Networked Stochastic Multi-Armed Bandits with Combinatorial Strategies
Shaojie Tang, Yaqin Zhou, Kai Han, Zhao Zhang, Jing Yuan and Weili Wu
University of Texas at Dallas, SUTD, University of Science and Technology of China, Zhejiang Normal University, University of Texas at Dallas, University of Texas at Dallas

In this paper, we investigate a largely extended version of classical MAB problem, called networked combinatorial bandit problems. In particular, we consider the setting of a decision maker over a networked bandits as follows: each time a combinatorial strategy, e.g., a group of arms, is chosen, and the decision maker receives a reward resulting from her strategy and also receives a side bonus resulting from that strategy for each arms neighbor. This is motivated by many real applications such as on-line social networks where friends can provide their feedback on shared content, therefore if we promote a product to a user, we can also collect feedback from her friends on that product.

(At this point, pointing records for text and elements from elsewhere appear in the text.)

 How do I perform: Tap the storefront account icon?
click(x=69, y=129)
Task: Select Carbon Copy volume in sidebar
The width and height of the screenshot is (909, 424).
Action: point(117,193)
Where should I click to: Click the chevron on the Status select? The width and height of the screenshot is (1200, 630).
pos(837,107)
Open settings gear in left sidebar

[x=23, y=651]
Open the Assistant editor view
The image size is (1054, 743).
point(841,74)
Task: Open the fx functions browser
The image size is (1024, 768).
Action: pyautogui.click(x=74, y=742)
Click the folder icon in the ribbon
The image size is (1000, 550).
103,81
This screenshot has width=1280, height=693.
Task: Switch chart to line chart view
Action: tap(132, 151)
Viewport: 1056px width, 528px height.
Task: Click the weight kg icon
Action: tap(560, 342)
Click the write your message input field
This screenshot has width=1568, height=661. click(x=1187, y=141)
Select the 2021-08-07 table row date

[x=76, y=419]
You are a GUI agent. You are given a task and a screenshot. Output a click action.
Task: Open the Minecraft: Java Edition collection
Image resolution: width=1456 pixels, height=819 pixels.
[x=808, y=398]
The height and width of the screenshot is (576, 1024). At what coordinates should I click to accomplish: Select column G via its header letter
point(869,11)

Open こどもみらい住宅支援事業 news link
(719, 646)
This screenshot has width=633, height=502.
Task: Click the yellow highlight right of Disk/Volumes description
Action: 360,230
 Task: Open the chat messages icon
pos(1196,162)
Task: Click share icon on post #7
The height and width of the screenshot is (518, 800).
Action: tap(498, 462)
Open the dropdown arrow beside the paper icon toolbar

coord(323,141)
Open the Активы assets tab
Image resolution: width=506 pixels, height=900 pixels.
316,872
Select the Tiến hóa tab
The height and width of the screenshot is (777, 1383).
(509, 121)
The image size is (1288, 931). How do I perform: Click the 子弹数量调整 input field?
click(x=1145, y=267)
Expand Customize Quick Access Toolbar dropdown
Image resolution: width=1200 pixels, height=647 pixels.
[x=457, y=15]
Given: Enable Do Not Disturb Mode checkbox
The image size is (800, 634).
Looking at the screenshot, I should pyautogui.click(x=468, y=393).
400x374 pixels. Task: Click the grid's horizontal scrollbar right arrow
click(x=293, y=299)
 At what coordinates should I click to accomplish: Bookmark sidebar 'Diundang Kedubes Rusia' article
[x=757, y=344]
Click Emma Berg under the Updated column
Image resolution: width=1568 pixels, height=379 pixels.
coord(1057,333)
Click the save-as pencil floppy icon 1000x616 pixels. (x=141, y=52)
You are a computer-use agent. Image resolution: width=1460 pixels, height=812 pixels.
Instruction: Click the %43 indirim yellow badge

To this end, we consider two types of side bonus in this study: side observation and side reward. Upon the number of arms pulled at each time slot, we study two cases: single-play and combinatorial-play. Consequently, this leaves us four scenarios to investigate in the presence of side bonus: Single-play with Side Observation, Combinatorial-play with Side Observation, Single-play with Side Reward, and Combinatorial-play with Side Reward. For each case, we present and analyze a series of zero regret polices where the expect of regret over time approaches zero as time goes to infinity. Extensive simulations validate the effectiveness of our results.